Она отошла от ширм и, прищурив голубые, прекрасные глаза, смотрела издали на готовую вазу с цветами.
– В самый раз потрафили, – сказала она, поворачиваясь к садовнику. – Больше здесь не надо. Остальное тащите в столовую. Здесь только – розовое, белое и чуть-чуть красных поставить, туда, в тень, в самый угол.
Сама красота несказанная – цесаревна и вокруг себя любила все красивое.
Она сказала по-немецки садовнику:
– Ладно?
– Так точно, ваше высочество, – улыбаясь, ответил немец и стал по-немецки рассказывать, как им удалось вывести столь ранние цветы.
– Очень хороши в этом году голландские луковицы, что летом пришли на корабле Якова Геррица из Амстердама. Вы посмотрите, какие густые эти белые… Низковаты немного, зато какие пышные и какие ароматные.
Цесаревна подошла к золотой вазе, наполненной цветами, и опустила в них свое свежее, румяное лицо.
– Да, – с тихим вздохом сказала она, – удивительны. Аромат… Свежесть… Не надышишься…
В дверь осторожно постучали.
– Входи, Алексей Григорьевич.
В белом камзоле, высоких сапогах Разумовский казался еще выше ростом, красивее и статнее. Цесаревна, не отрываясь от цветов, протянула ему маленькую руку. Тот поцеловал ее и остановился, не зная, что сказать. Восторг и обожание горели в его глазах. Так хороша была его царевна сказки в этом царстве диковинных цветов. Она поняла его мысли и счастливо улыбнулась.
– Ну что?.. Как почивал?..
– Ваше высочество… Как вы?.. Как вы изволили почивать?..
– Так спала… Так спала… И сны какие-то снились, а какие, не запомнила… Что скажешь?.. Зачем пожаловал?..
– Какой кафтан повелишь надевать на прогулку?
Она прищурила глаза и рассматривала его, как бы соображая, во что и как ей обрядить своего любезного. Веселые искры загорелись в глазах, ямочки заиграли на полных щеках.

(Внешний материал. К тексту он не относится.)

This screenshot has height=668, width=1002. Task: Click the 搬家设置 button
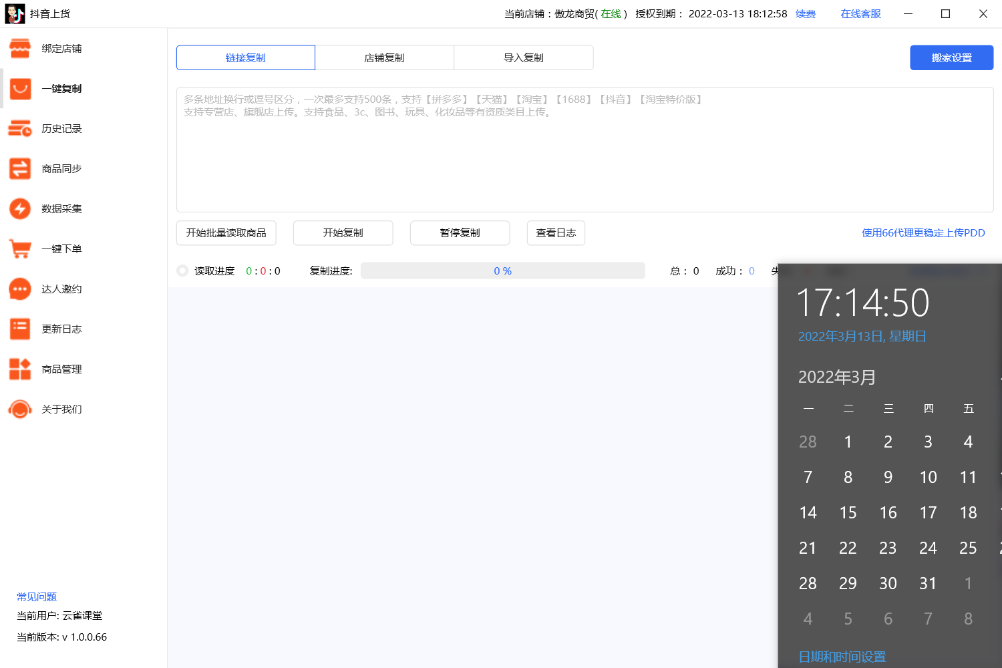coord(951,58)
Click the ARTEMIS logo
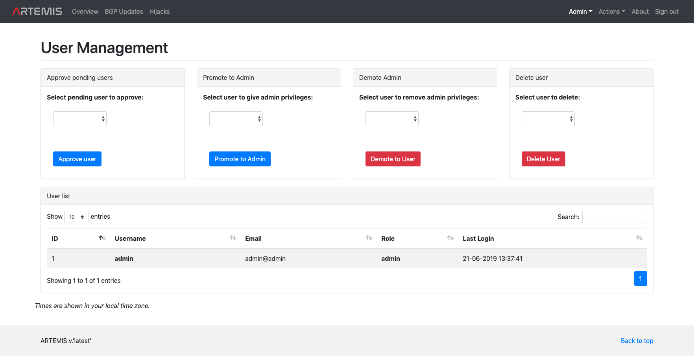Image resolution: width=694 pixels, height=356 pixels. [x=37, y=11]
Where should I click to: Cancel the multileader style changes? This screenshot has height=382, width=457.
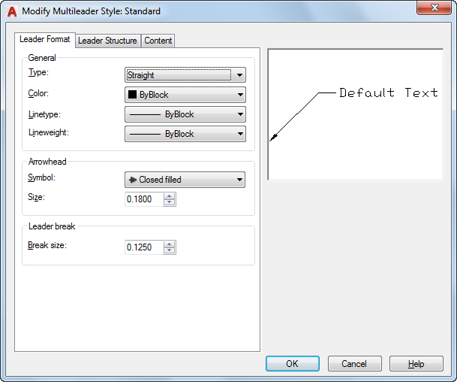tap(354, 364)
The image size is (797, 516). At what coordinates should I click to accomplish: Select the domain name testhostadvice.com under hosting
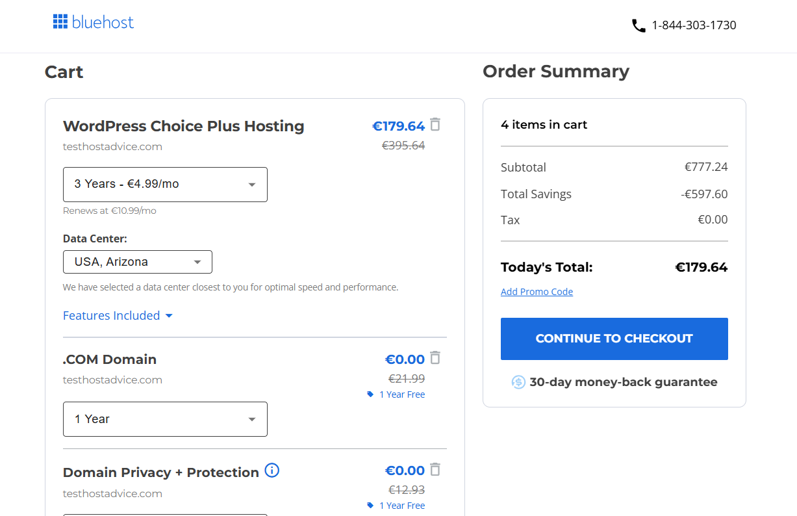click(x=112, y=146)
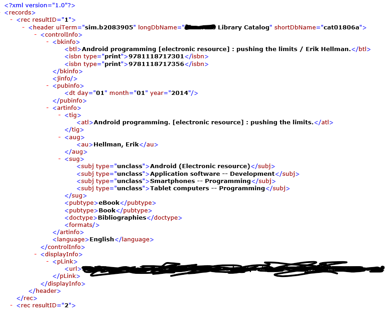Image resolution: width=385 pixels, height=310 pixels.
Task: Collapse the displayInfo element
Action: point(34,254)
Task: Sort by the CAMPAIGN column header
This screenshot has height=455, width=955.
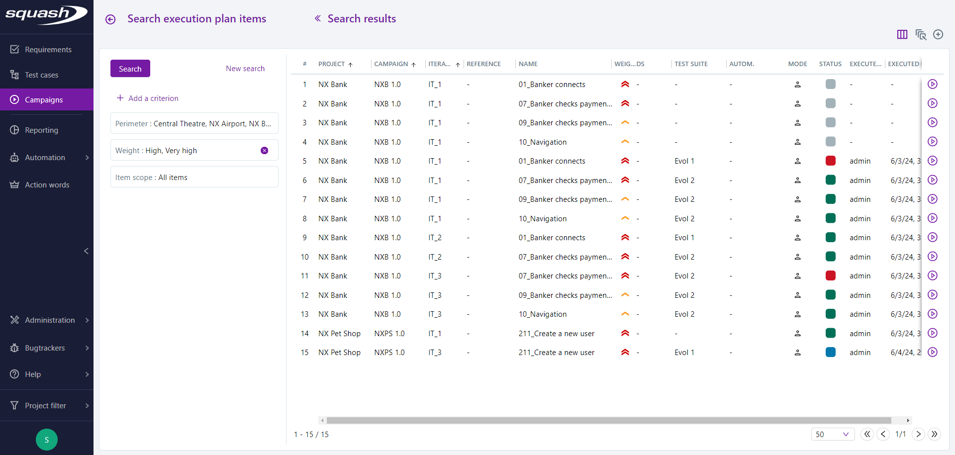Action: tap(391, 64)
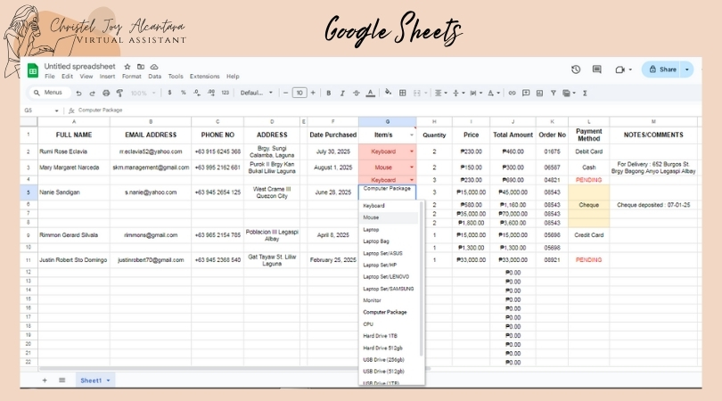Open the comments icon at top right
Image resolution: width=722 pixels, height=401 pixels.
click(x=597, y=70)
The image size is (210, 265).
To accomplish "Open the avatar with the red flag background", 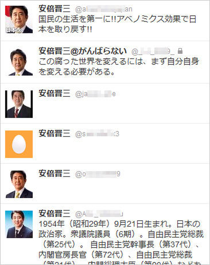I will 19,19.

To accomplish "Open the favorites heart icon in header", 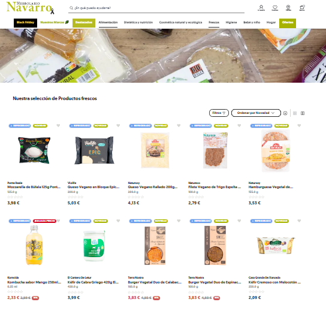I will (x=274, y=8).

«Нет… хорош, хорош мой Адонис… В тридцать лет какой стан! Во что мне обрядить его?.. А?.. Придумала».
Она погасила загоревшийся в ней огонь. Кругом были люди, и хотя, конечно, те люди все знали, – она соблюдала придворный этикет.
– Холодно, друг мой неизменный, а я хочу много и долго кататься. Надевай белый полушубок и шапку казацкую белой волны… А я надену белую амазонку, кафтан на горностае и горностаевую шапку. Лошади будут серые, снег кругом белый… Вот-то ладно будет. А с собою возьмем черных моих арапов и на вороных лошадях и с ними Нарцисса и Филлиду…
– Обе черные, в стать и в лад им, – подхватил Разумовский, которого заражало веселье и радость цесаревны.
– Итак, поторопись…
– Зараз и обряжаюсь.
Цесаревна сделала менуэтный поклон и побежала легкой побежкой, точно горная лань, к себе в опочивальню.